**Stated exercise**:
Retype the items starting at the first line and ending at the line containing "will [129, 804].", both included, reproducing each line verbatim.

**Stored rows**:
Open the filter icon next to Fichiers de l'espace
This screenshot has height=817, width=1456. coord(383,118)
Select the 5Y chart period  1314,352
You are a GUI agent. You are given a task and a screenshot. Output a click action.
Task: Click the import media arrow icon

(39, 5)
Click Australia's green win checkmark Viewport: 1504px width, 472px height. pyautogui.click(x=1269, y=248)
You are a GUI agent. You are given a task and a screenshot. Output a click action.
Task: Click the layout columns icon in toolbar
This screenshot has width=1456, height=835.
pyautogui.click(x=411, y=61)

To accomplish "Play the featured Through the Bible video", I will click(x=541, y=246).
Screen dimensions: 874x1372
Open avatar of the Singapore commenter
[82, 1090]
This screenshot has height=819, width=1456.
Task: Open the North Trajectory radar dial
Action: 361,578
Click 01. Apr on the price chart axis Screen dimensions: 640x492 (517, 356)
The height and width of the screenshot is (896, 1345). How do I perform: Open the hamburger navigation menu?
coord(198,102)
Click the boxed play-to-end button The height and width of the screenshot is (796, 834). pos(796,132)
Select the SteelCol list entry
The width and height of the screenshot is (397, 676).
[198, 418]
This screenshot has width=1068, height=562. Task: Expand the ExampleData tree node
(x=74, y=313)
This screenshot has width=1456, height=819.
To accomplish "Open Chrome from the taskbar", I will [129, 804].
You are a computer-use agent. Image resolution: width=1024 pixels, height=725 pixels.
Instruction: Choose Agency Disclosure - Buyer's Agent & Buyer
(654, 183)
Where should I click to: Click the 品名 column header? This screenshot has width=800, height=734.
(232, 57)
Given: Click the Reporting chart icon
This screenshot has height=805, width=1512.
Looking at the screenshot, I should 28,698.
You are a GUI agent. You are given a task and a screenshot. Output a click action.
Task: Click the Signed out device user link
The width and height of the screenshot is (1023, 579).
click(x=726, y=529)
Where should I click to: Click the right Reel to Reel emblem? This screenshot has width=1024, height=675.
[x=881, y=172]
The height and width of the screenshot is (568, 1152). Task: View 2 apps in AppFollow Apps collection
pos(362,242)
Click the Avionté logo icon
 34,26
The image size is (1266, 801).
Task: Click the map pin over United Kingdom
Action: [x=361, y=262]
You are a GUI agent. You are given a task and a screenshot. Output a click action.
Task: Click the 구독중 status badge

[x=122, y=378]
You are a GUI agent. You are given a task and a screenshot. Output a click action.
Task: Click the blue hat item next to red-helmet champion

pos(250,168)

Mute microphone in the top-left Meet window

**Reply to the exercise**:
Open the filter icon next to Fichiers de l'espace
This screenshot has height=817, width=1456. coord(383,118)
Select the 5Y chart period  1314,352
You are a GUI agent. You are given a task and a screenshot. Output a click action.
Task: Click the import media arrow icon

(39, 5)
Click Australia's green win checkmark Viewport: 1504px width, 472px height. pyautogui.click(x=1269, y=248)
You are a GUI agent. You are given a task and a screenshot. Output a click action.
Task: Click the layout columns icon in toolbar
This screenshot has width=1456, height=835.
pyautogui.click(x=411, y=61)

To accomplish "Play the featured Through the Bible video", I will click(x=541, y=246).
Screen dimensions: 874x1372
Open avatar of the Singapore commenter
[82, 1090]
This screenshot has height=819, width=1456.
Task: Open the North Trajectory radar dial
Action: 361,578
Click 01. Apr on the price chart axis Screen dimensions: 640x492 (517, 356)
The height and width of the screenshot is (896, 1345). How do I perform: Open the hamburger navigation menu?
coord(198,102)
Click the boxed play-to-end button The height and width of the screenshot is (796, 834). pos(796,132)
Select the SteelCol list entry
The width and height of the screenshot is (397, 676).
[198, 418]
This screenshot has width=1068, height=562. Task: Expand the ExampleData tree node
(x=74, y=313)
This screenshot has width=1456, height=819.
To accomplish "Open Chrome from the taskbar", I will [129, 804].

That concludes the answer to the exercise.